Objectives: To evaluate the redox state and the spatial distribution of mitochondria in malignant human brain cancer cells grown on different substrates. Methods: Cellular autofluorescence images were obtained through an inverted fluorescence microscope and the redox fluorometric ratio was evaluated (after the subtraction of background) as the net fluorescence signal through the DAPI filter divided by the net fluorescence signal through the FITC filter. Spatial mitochondria distribution patterns were evaluated by division of the cell area at the midpoint between the nuclear and cell membranes.
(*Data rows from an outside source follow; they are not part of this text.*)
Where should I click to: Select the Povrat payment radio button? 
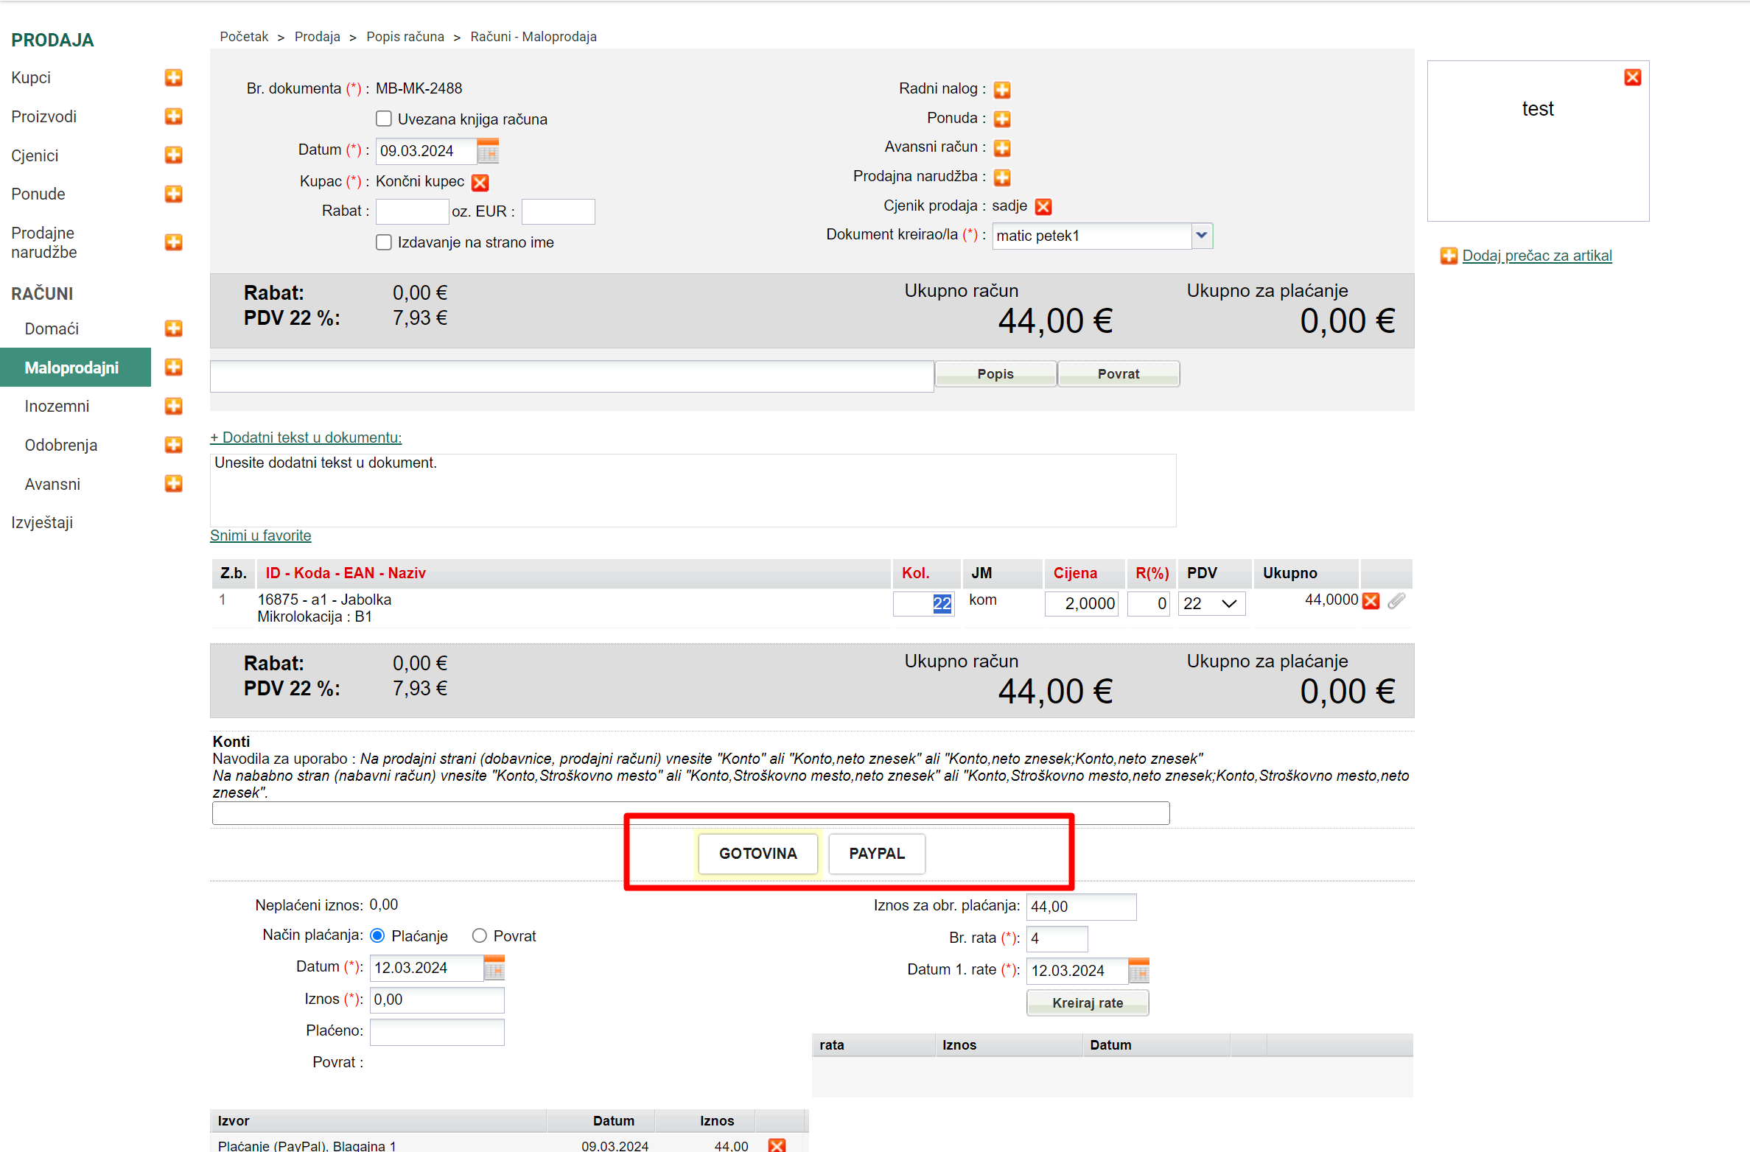(x=480, y=935)
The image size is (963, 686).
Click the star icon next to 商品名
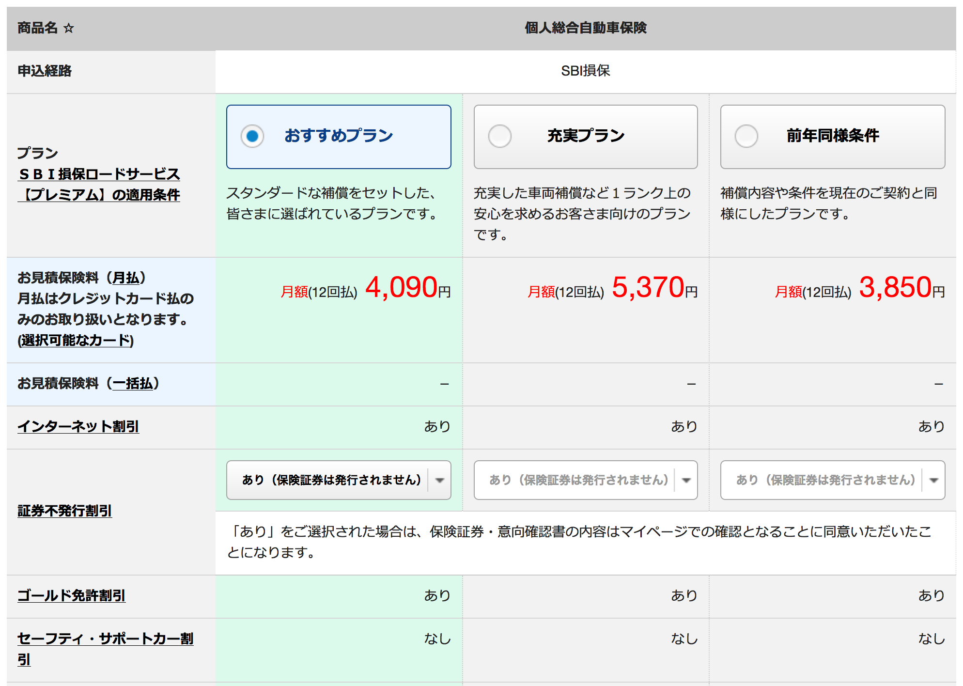coord(69,28)
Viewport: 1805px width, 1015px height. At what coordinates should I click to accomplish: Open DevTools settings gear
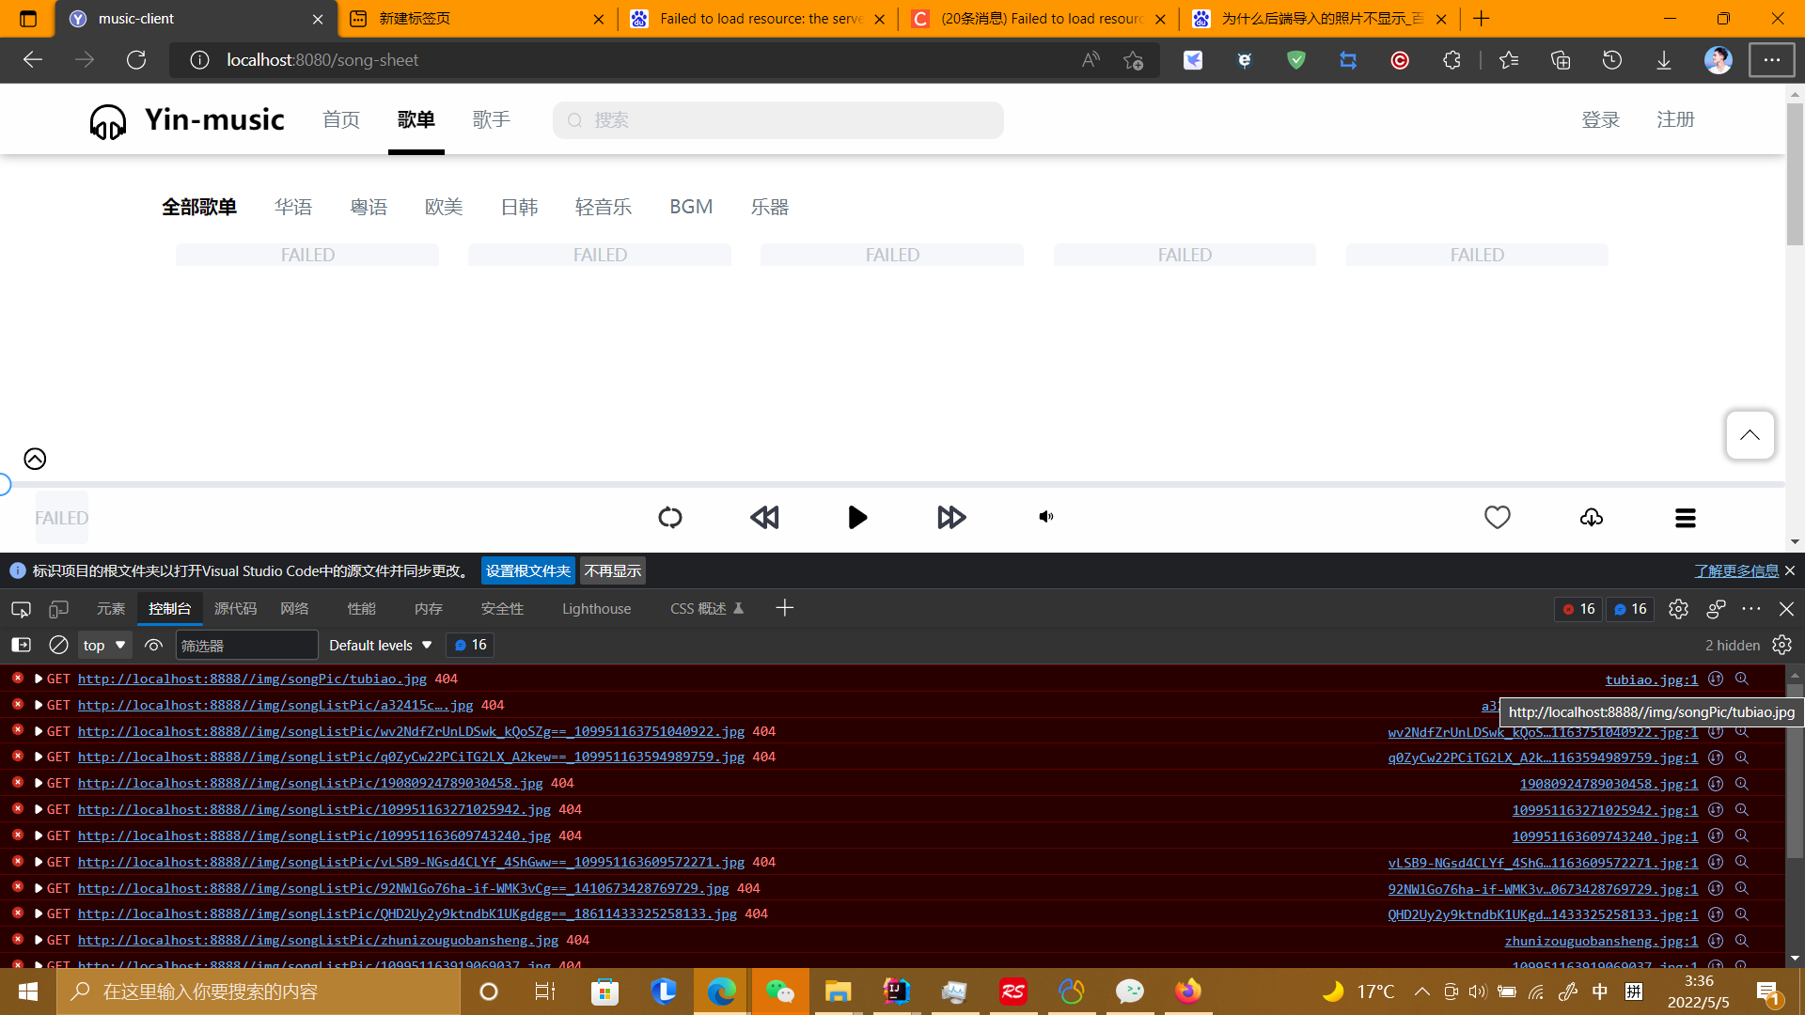[1679, 609]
The average fluorescence in the central area (CF) was divided by the average fluorescence from the peripheral area (PF). The CF/PF ratios were compared between cells cultured on either poly-d-lysine or collagen I substrates. Results: Glioblastoma cells seeded on the collagen-coated plates were observed to proliferate ∼33-50% faster than the cells seeded on the poly-d-lysine-coated plates. Consistent with the proliferation findings, the redox ratios were lower for the cells seeded on the collagen-coated plates compared with poly-d-lysine. However, cell size and the percentage of cells with perinuclear mitochondrial distribution were not observed to be different in the cells seeded on the two surfaces. Conclusions: Redox ratio computation by using redox fluorometry is a useful predictor of cellular proliferation.